• **WHAT YOU NEED TO DO**: One number is the whole answer: the tally of lines in the records that include the word "computer".

• **MATERIAL PROVIDED**:
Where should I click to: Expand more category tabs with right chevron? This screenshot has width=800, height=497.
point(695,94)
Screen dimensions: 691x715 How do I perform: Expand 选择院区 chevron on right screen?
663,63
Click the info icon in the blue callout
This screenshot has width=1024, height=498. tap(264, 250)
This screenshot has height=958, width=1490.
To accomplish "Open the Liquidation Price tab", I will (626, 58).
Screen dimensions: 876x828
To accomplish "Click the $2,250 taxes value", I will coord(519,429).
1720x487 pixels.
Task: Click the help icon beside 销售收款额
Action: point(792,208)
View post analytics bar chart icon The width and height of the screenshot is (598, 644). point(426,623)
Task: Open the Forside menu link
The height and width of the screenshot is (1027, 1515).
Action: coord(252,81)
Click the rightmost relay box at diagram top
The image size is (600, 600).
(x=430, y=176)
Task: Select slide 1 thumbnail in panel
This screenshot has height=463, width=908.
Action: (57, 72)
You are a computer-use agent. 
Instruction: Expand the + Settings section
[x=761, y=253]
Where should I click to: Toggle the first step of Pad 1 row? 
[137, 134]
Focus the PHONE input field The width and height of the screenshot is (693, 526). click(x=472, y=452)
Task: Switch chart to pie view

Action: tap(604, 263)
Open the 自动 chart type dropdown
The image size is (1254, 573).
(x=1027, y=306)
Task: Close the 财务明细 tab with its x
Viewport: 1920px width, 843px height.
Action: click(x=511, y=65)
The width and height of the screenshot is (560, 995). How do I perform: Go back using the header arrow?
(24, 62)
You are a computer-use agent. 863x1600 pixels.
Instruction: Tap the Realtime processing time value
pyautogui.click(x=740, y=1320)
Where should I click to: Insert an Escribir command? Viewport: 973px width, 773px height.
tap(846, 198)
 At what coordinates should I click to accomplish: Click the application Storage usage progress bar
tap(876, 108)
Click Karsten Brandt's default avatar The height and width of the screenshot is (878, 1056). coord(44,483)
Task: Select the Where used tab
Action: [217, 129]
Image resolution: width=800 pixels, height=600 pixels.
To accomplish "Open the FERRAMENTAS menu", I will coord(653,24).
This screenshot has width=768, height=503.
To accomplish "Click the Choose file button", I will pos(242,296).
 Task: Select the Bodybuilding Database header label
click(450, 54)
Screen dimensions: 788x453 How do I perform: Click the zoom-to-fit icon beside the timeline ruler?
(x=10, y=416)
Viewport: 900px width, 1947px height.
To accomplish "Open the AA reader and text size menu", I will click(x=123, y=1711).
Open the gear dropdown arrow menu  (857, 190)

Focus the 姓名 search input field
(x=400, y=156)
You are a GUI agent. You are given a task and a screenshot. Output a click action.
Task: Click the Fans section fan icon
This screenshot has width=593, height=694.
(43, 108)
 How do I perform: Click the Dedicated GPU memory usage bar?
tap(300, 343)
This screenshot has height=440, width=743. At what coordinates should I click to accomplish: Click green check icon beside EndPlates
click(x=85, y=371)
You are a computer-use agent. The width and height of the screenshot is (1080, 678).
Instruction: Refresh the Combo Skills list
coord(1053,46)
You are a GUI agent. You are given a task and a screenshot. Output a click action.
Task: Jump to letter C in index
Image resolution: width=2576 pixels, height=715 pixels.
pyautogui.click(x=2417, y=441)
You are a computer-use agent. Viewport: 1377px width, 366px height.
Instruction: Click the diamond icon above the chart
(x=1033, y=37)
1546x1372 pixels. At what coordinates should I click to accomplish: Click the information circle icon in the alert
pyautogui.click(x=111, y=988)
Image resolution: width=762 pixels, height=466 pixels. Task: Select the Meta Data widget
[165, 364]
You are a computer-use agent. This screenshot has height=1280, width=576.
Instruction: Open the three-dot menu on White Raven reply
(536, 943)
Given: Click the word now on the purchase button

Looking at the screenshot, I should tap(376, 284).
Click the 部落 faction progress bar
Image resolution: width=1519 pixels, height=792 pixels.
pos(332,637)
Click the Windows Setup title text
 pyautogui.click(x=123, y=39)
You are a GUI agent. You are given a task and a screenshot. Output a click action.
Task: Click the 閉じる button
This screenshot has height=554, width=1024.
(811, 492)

• **ANSWER FOR THE TASK**: 5